Managing the behaviour and performance of staff while at work is a demanding but well-understood requirement, however, the question is often asked…what can and should the business do about misconduct that occurs outside of work? This weeks HR Highlight will look at this question and the impact of a recent case on how businesses should be addressing misconduct that occurs outside of work.
Misconduct is a broad term that encompasses a variety of behaviours that the business has established are unacceptable for a staff member to exhibit. The list of what is and is not misconduct will vary from business to business, as will the stated responses to staff misconduct. In some businesses misconduct will include brand-specific actions such as bringing competitors products to site, wearing a particular competitors colours, having a mobile phone in the cabin of a motor vehicle etc. These specifics are in addition to the more general list of misconduct behaviours such as theft, bullying, harassment, discrimination, victimisation, circumventing or ignoring safety controls, putting staff and customers at risk, disclosing confidential information and bringing the business into disrepute.
Managing misconduct that occurs in the workplace typically involves discussing the breach with the employee, seeking their comments on the specifics of the breach and then moving to training, performance management, termination or referral to the police, depending on the specifics. This is a well-understood process for addressing misconduct at work.
What becomes challenging is when the misconduct occurs outside of work. Many businesses are unsure about where their responsibility and reach end, and what steps they need to take to manage misconduct when it occurs outside of work.
In a recent case before the courts have again clarified the businesses options and responsibilities in this area.
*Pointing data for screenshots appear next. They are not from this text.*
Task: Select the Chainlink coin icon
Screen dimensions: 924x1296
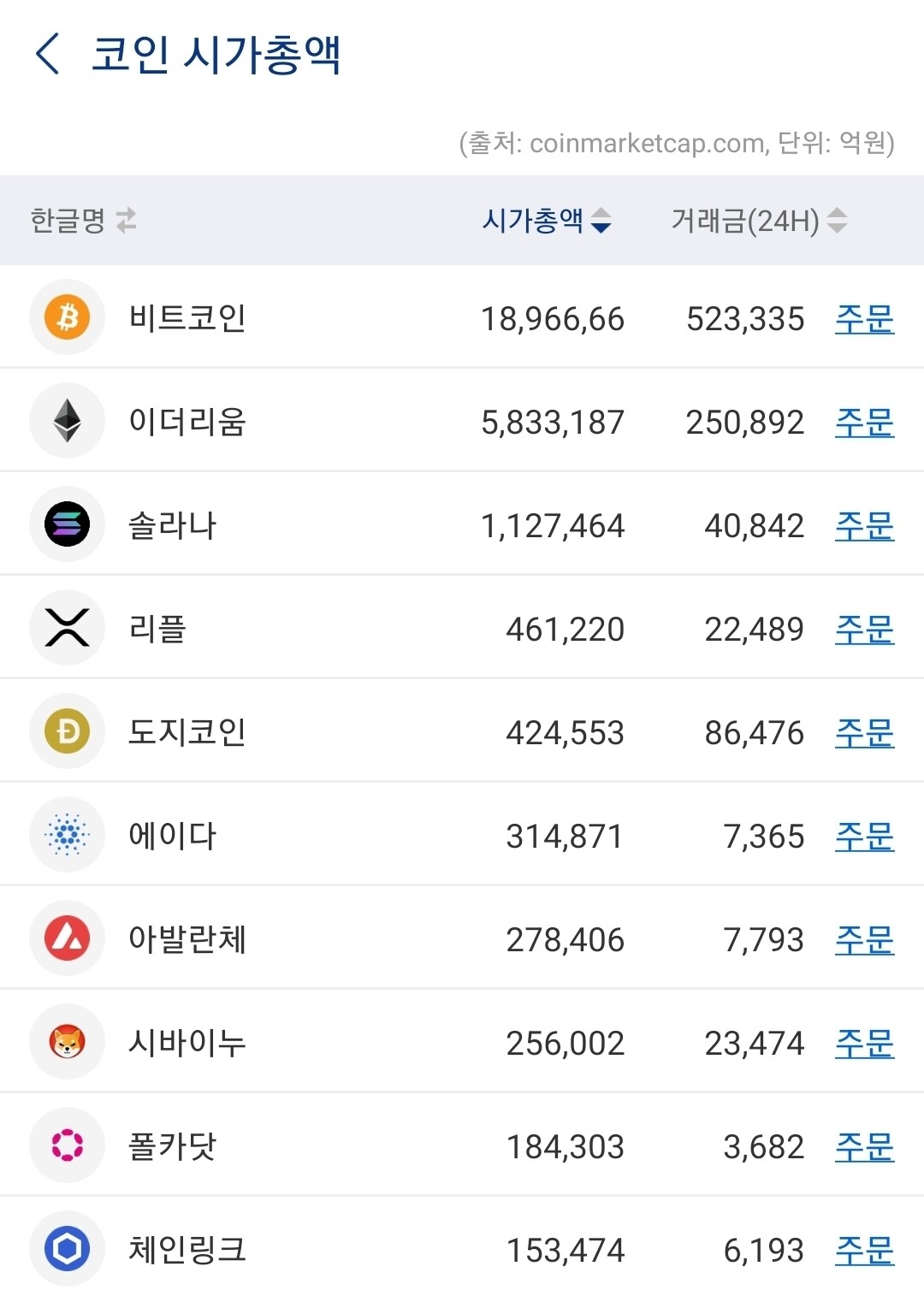Action: point(66,1249)
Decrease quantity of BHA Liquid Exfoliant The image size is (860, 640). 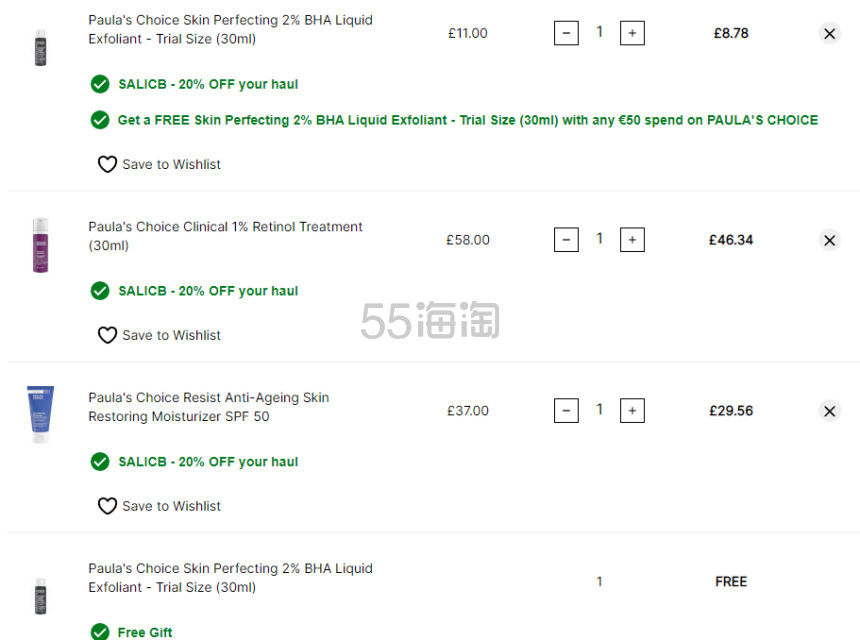coord(567,33)
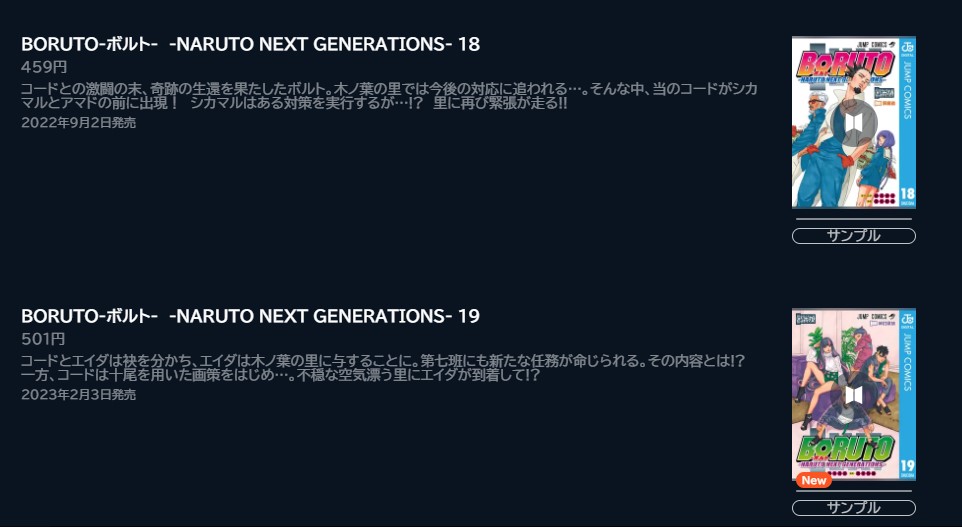Viewport: 962px width, 527px height.
Task: Click the number 18 on the cover spine
Action: pyautogui.click(x=907, y=194)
In this case, a staff member sends pornographic materials to a series of work colleagues. The business responded by launching an investigation, and ultimately dismissed the employee for misconduct. The employee lodged an unfair dismissal claim, outlining that the messages were sent outside of work hours, to ‘friends’.
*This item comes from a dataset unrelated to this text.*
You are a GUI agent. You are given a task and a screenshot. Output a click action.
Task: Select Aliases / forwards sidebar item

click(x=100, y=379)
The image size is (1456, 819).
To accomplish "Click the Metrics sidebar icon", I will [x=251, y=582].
The courts found that while the conduct did happen outside of work hours, the ‘friends’ were work colleagues and as such the behaviour and relationship had a basis in the workplace, so the business was right to respond and manage the behaviour within the context of the businesses workplace behaviour expectations. As such the dismissal was ruled fair.
While it is clear from this case that the business has the right and opportunity to manage behaviours that amount to misconduct that occur outside of the workplace, there are areas that should be considered prior to taking action, and there is the flip side that in addition to the right to act, the business also has the responsibility to act on some out of work misconduct.
Where the misconduct threatens the safety of other staff, such as bullying, harassment, discrimination and victimisation, the business has the right AND the responsibility to respond. The requirement to provide for the safe working environment for staff does not end at the businesses doors. The actions of one staff member to another outside of the workplace can have a devastating effect on the victim in the workplace, and any such issues must be addressed within that context.
When misconduct is found to be occurring outside of the workplace, the business should review the impact on the business and the staff at work before responding to ensure that the response is appropriate and not an overreach. While some of the behaviours of staff outside of work would be considered inappropriate if undertaken inside of the workplace, many of these do not pose a danger to the business or its staff and as such would be outside of the businesses scope to performance manage.
In your business
Businesses are reminded that in all performance management situation it is vital that the businesses expectations be clearly communicated to all staff on commencement and from time to time. Staff should clearly understand what is expected of them, what a breach looks like and what are the likely outcomes of a breach. This is especially true for behaviours that may occur outside of work, as many staff genuinely believe that if it happens offsite then it is outside of the businesses area of concern. Setting clear expectations and then managing to them, is the most efficient way of ensuring compliance.